The rules don’t apply to spontaneous noise, only artificial noise and when and how the home team can “encourage” fans to be noisier.  However, there are restrictions on when artificial noise can be played and what home teams can do to coax the crowd.

A)  Home teams are only allowed 4 speakers on the field during the game and they must be between the goal line and the 20-yd line.  Futhermore, they can’t face the opponents’ bench or the field. 

B)  When the visiting team is on offense, any broadcasted noise through the PA system must stop when the play clock resumes.

C)  While less “flagrant” attempts to induce the fans are common (i.e. scoreboard signs to encourage noise), they must stop when the offense breaks the huddle.  More flagrant methods are prohibited.  

D)  All noisemakers are prohibited (i.e. blowhorns, whistles.)

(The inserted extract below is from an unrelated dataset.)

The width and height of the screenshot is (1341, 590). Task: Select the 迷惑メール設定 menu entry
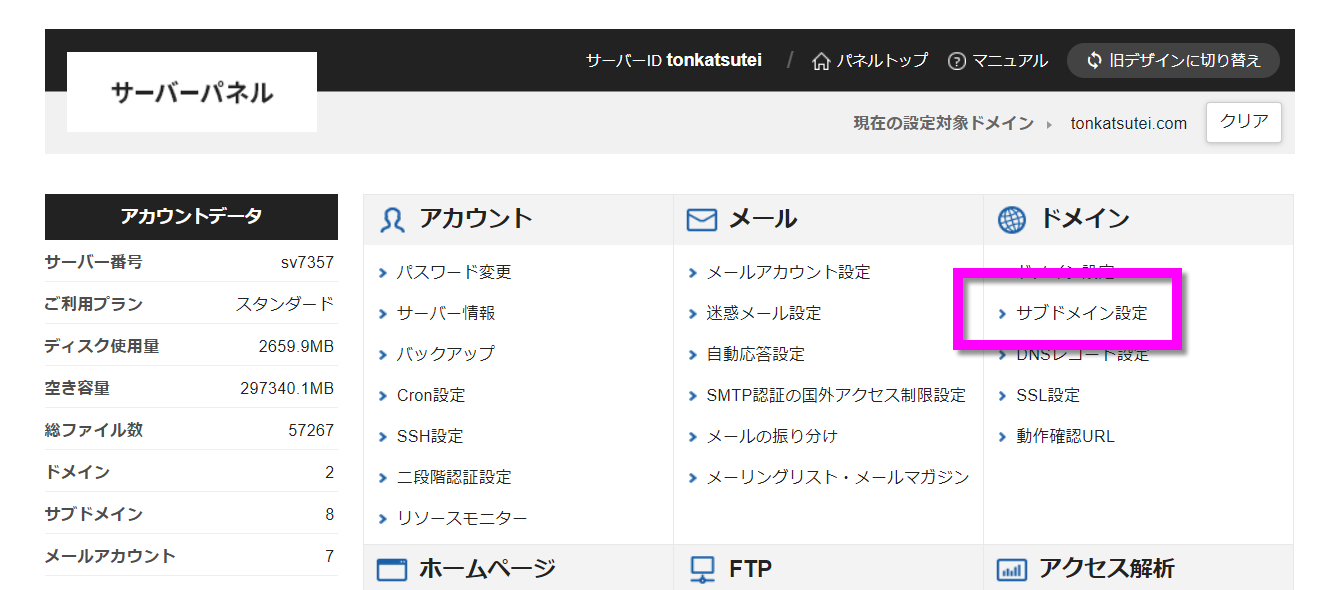point(764,313)
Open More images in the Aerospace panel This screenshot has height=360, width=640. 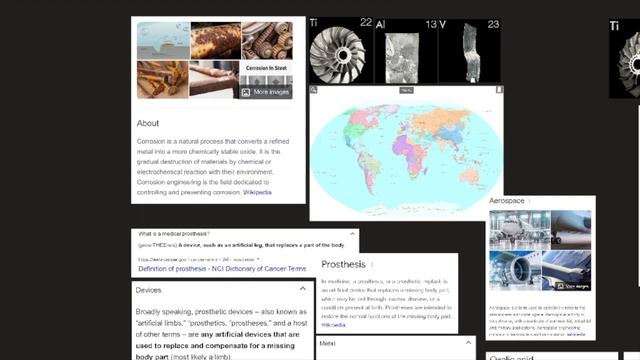(x=573, y=286)
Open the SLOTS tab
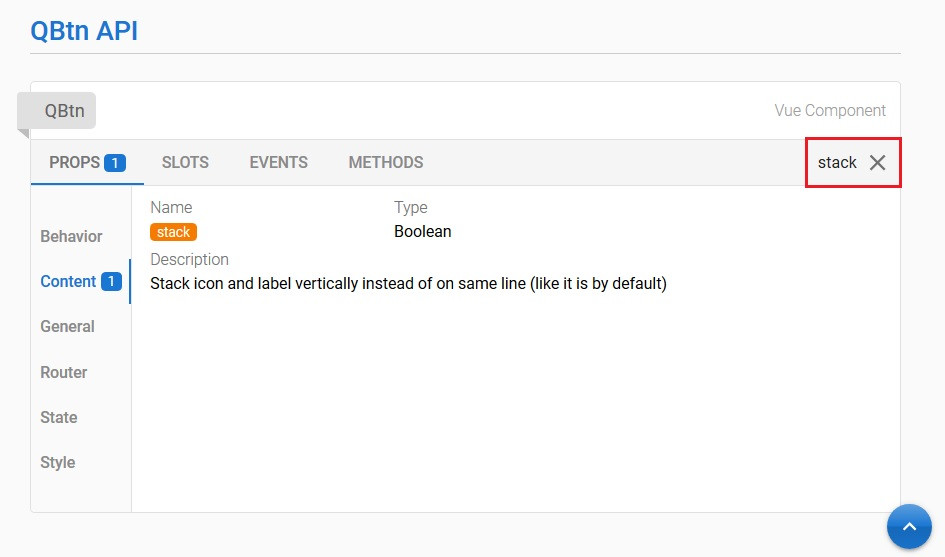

Offenders can be fined up to $50,000 for a first offense.

(Source:  Dougherty, Pete.  Decibel level challenges visitors to the Metrodome.


Honor for Scifres

P Mike Scifres was named AFC Special Teams Player of the Week after the Chargers win over Houston last week.  In typical Scifres fashion, he said his coverage team deserves the attention stating, “All I did was kick the ball,” before giving kudos to his teammates.

And kick the ball he did, netting a career-high 50.2-yd average and a 63-yd punt.  Currently, he ranks 4th in the AFC and hopes to repeat his performance in the dome in Minnesota this week.

Mike Scifres


CB Florence fined $15,000

Last week 5th year CB Drayton Florence delivered a helmet-to-jaw hit on Texans’ QB Matt Schaub.  As a result, Florence has been fined $15k by the NFL.  This was the 2nd straight week Schaub has been eliminated from a game by these types of hits.  Florence said he will appeal, while the Texans’ organization is angry at the fine since Schaub won’t be starting in Week 9 against the Raiders.  Backup Sage Rosenfels will get the start.

Drayton Florence

Week 9 Pre-Game: Chargers (4-3) at Vikings (2-5)

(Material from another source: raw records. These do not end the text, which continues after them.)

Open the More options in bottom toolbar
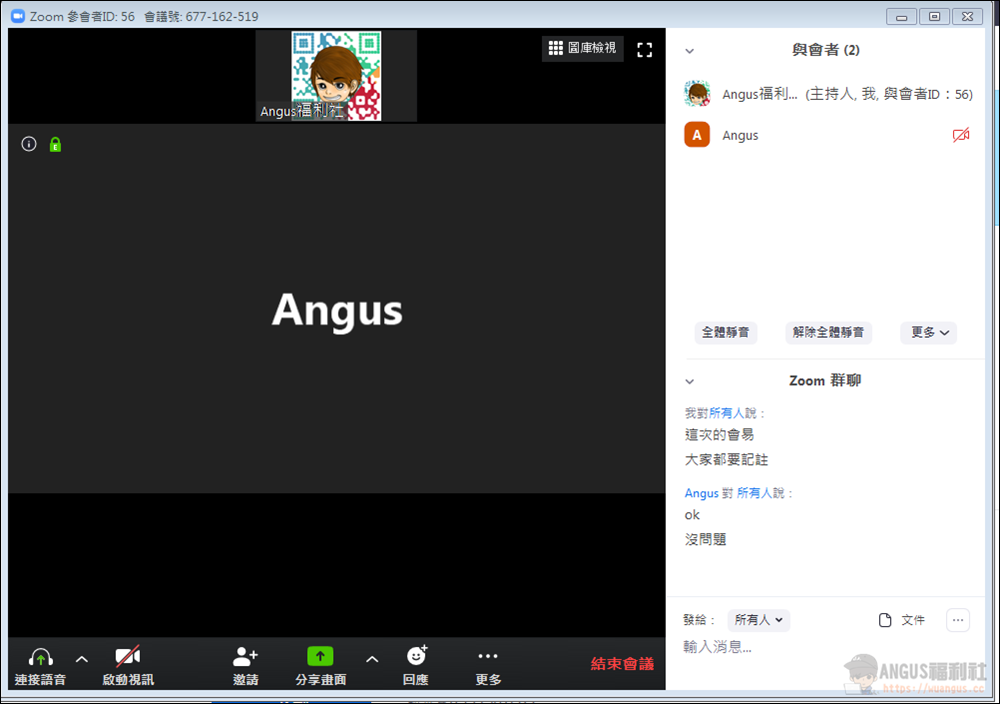Image resolution: width=1000 pixels, height=704 pixels. pyautogui.click(x=488, y=657)
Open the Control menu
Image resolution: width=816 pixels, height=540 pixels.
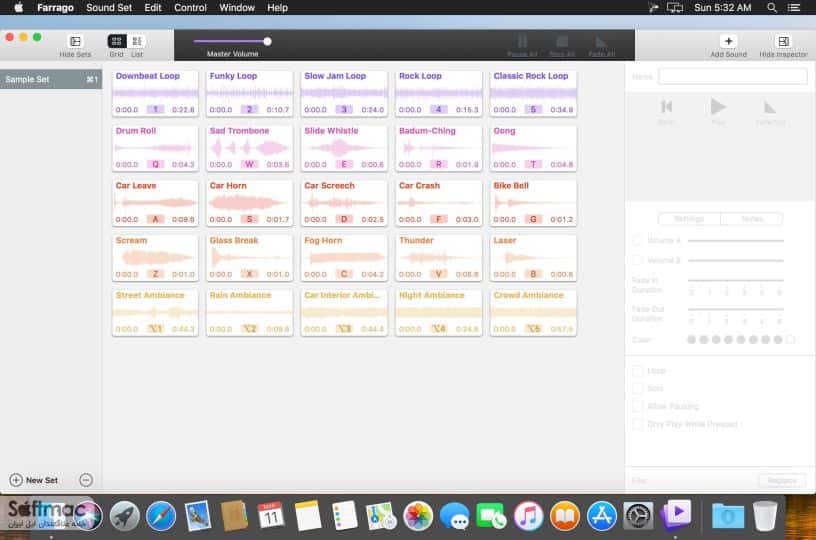[190, 8]
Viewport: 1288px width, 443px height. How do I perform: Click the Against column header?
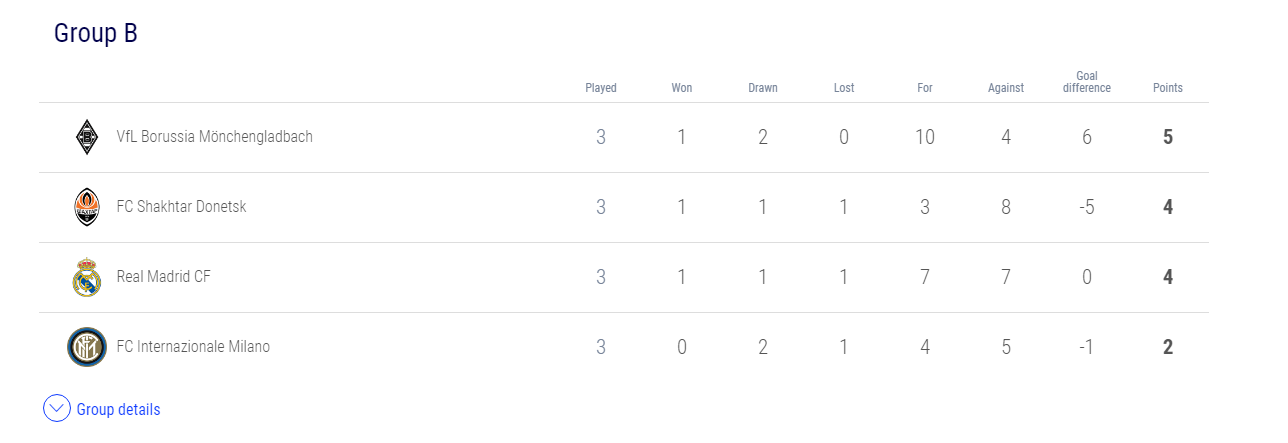tap(1006, 88)
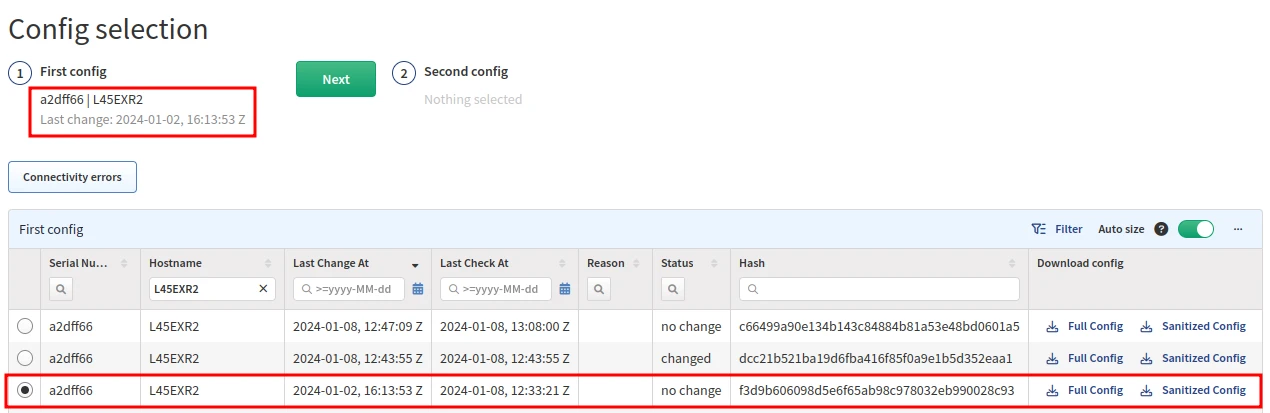This screenshot has height=413, width=1270.
Task: Toggle the Auto size switch
Action: coord(1195,229)
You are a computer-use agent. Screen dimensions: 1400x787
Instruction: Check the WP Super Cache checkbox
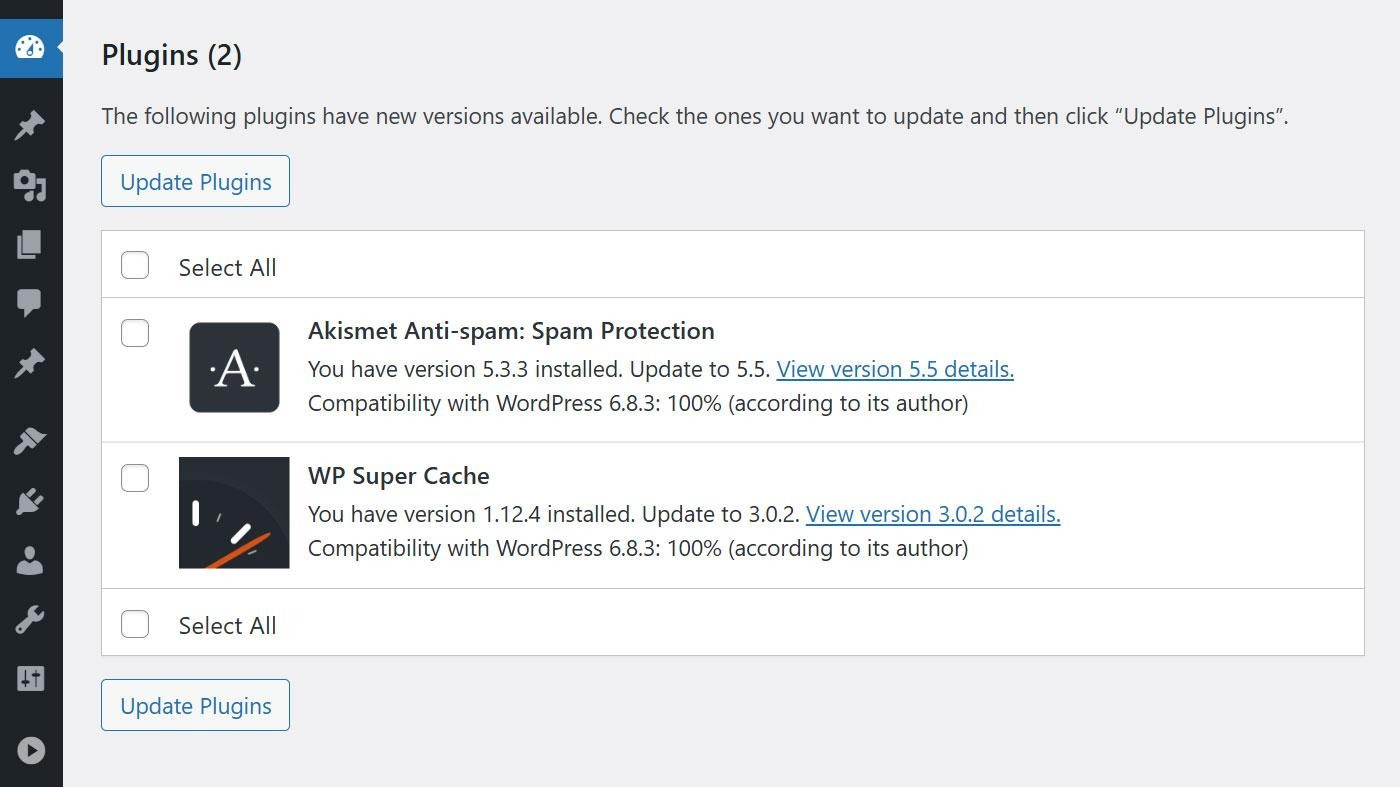coord(135,478)
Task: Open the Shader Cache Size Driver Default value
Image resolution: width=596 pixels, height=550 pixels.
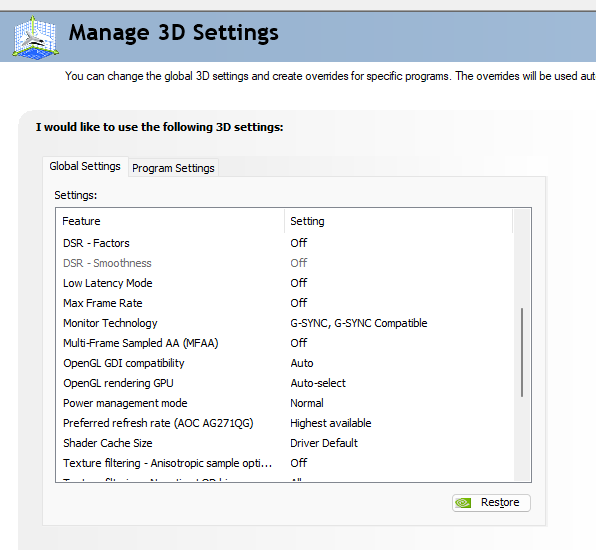Action: click(324, 443)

Fresh off their third win in a row, the Chargers are finally in the groove, thanks to the addition of Chris Chambers, the steadiness of Antonio Gates and Philip Rivers and the resurgence of LaDainian Tomlinson and the Chargers DST.  This week they enter the dome in Minnesota to take on the troubled Vikings.

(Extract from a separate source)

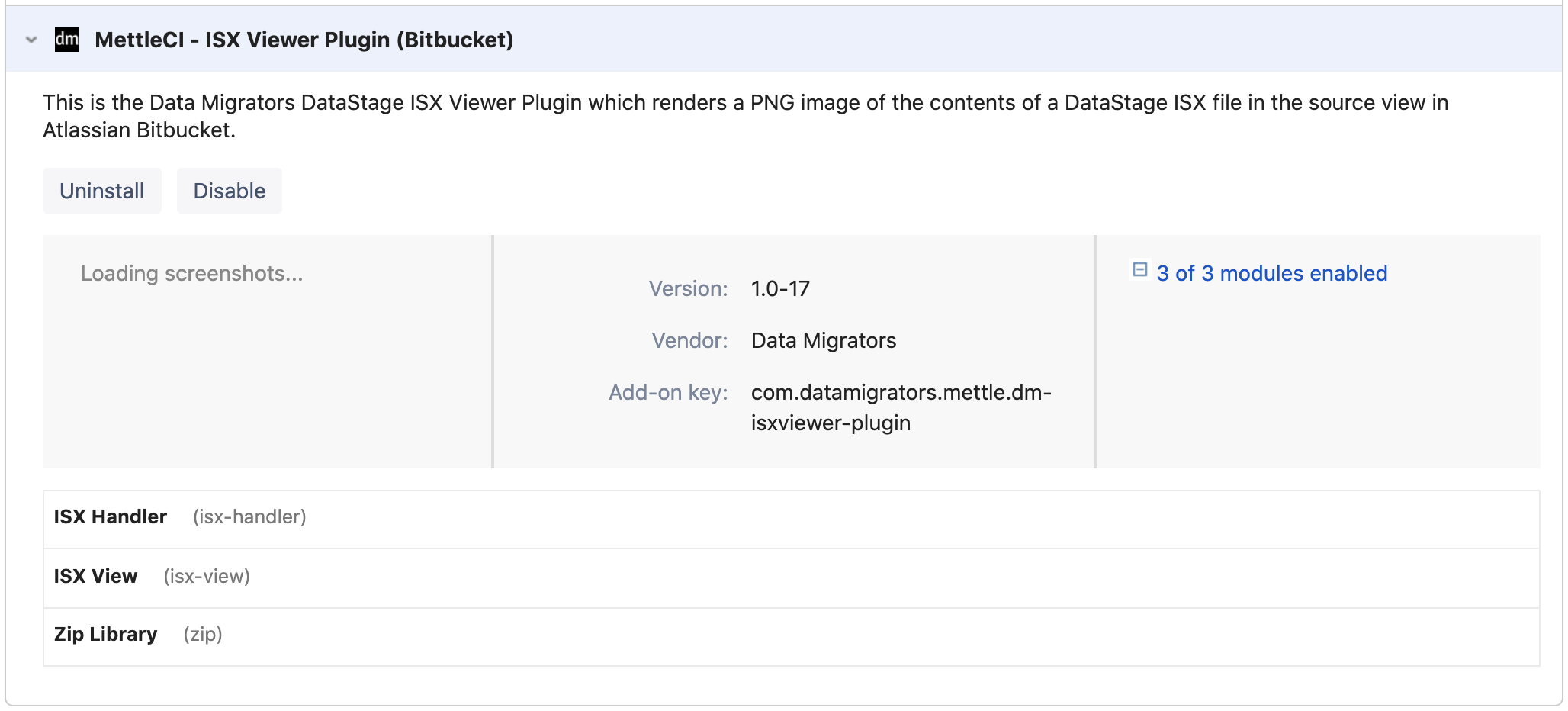The image size is (1568, 711).
Task: Click the Data Migrators vendor name
Action: [824, 340]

All eyes will be on the battle of the Texas RBs — Minnesota’s stud RB Adrian Peterson and 2006 MVP LaDainian Tomlinson.  Peterson currently has 123 more rushing yds than Tomlinson, and Tomlinson has one more rushing TD.  Both backs have 1 receiving TD apiece; however, Peterson isn’t the passing threat that LT is.  Both DSTs are strong against the rush; San Diego is 7th and Minnesota, 3rd.

The main determining factor will be the passing game and the productivity of the QBs and receivers.  Philip Rivers has shown tremendous improved confidence in his last 3 games and the addition of Chambers to the receiving corps just compounds the arsenal of weapons at his disposal.  For the Vikings, however, having to rely on 3rd string QB Kelly Holcomb is not a winning equation.

The last time these two teams met, San Diego easily won 42-28 and LT had 207 yds from scrimmage and 2 TDs.  Historically, the Chargers have a slight advantage of 5-4 in the series, winning 2 of the last 3 matchups.